Bryn backed into the wall as much as she could, knowing that she was going to die no matter what. Something gleamed in the darkness over the thing’s shoulder. The flashlight. If she could get ahold of it somehow…
Stay alive. That was her main priority right now. So she had to do this, for her life.
Bryn winced slightly, gritted her teeth, and yanked on the thin cord of flesh holding the monster’s remaining eye in.
It shrieked like a banshee, hands reaching up to the empty socket and Bryn dashed past it to grab the flashlight. Not caring about whether or not it would still do anything to the creature without its eye, not caring about anything but survival, she flicked it on and pointed it towards the thing.
The reaction was instantaneous. It let out a long, tortured screech as its skin bubbled up and its face seemed to melt. Bryn continued to hold the thing in the deadly glare of the light until it collapsed in a pool of blood and half-melted flesh, letting out a final shriek before going still.
Now she just had to find a way out. Maybe the man was gone from the door.
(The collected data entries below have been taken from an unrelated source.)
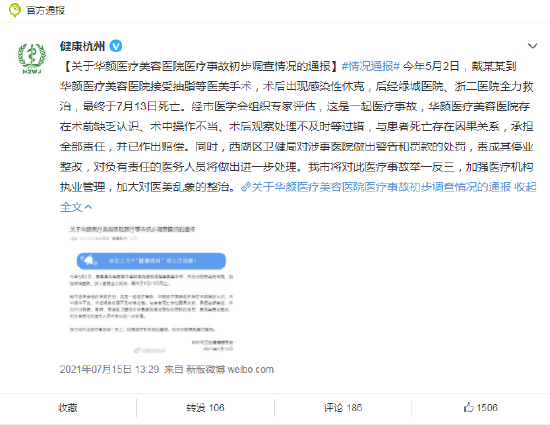The width and height of the screenshot is (550, 425).
Task: Click the post timestamp 2021年07月15日 13:29
Action: coord(109,369)
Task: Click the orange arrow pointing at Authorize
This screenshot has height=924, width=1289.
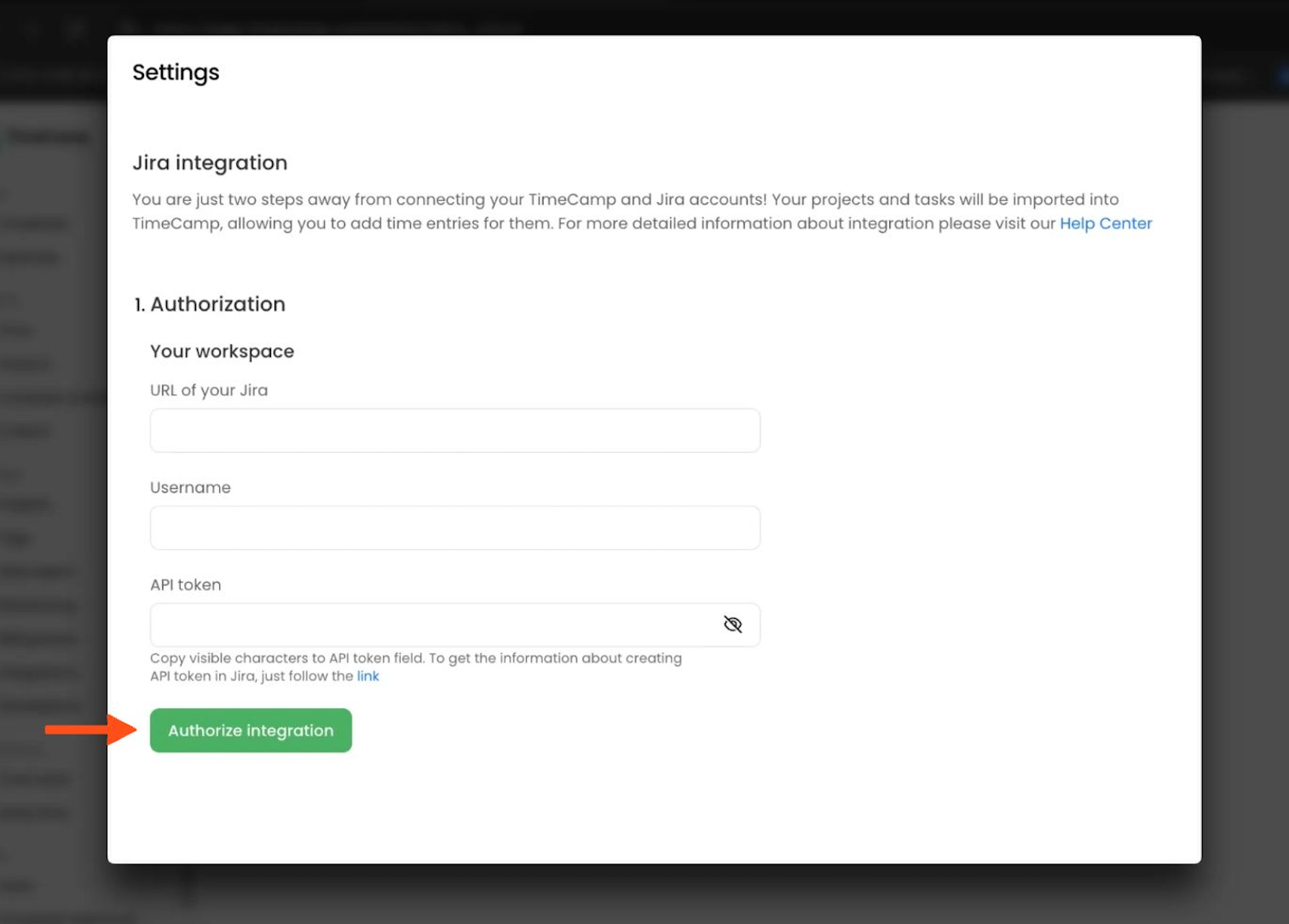Action: (x=90, y=730)

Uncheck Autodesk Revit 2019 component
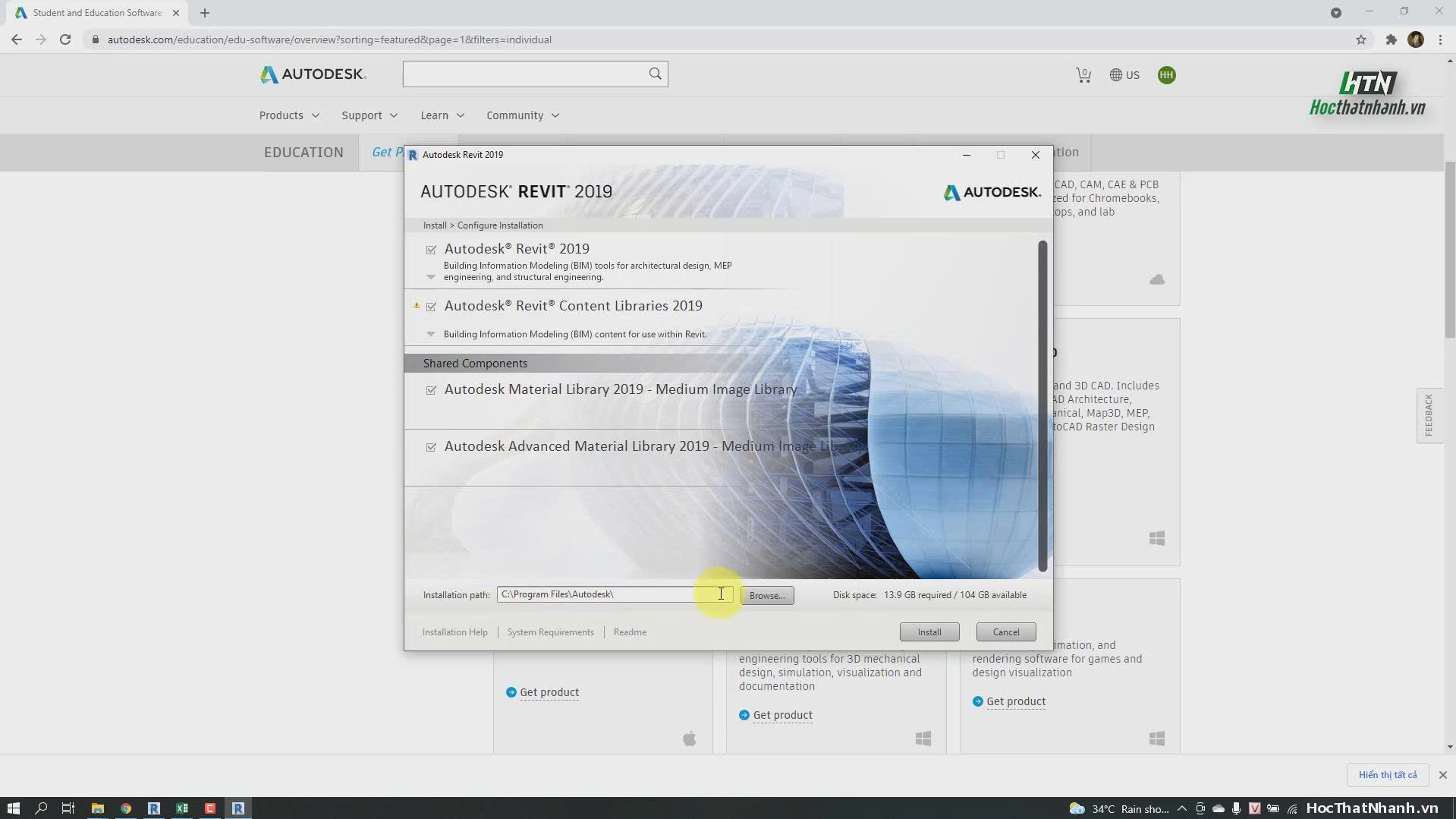[431, 250]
She turned just as a deafening knock rang out. Nope. Another knock came. And another. They grew louder and closer together, until Bryn was withstanding awful pounding noises echoing all around the chamber. She knew that the door wouldn’t last much longer. Bryn had to find a hiding place–fast.
She desperately looked around the room, searching for something, anything that could possibly hide her. The only possible hiding spot was the dark corner of the room that the thing had come from, but that would be far too obvious. She’d be found right away. But she could always…Bryn pursed her lips as the pounding continued.

The man came bursting through the door, grinning madly. The creepy smile melted off of his face, however, when he did not see Bryn. He flashed over to the dark corner, the spindly fingers of his hand curling into a fist and punching the wall, causing the stone to crack. He emitted an inhuman growling noise in rage and passed right through the wall to search for the girl.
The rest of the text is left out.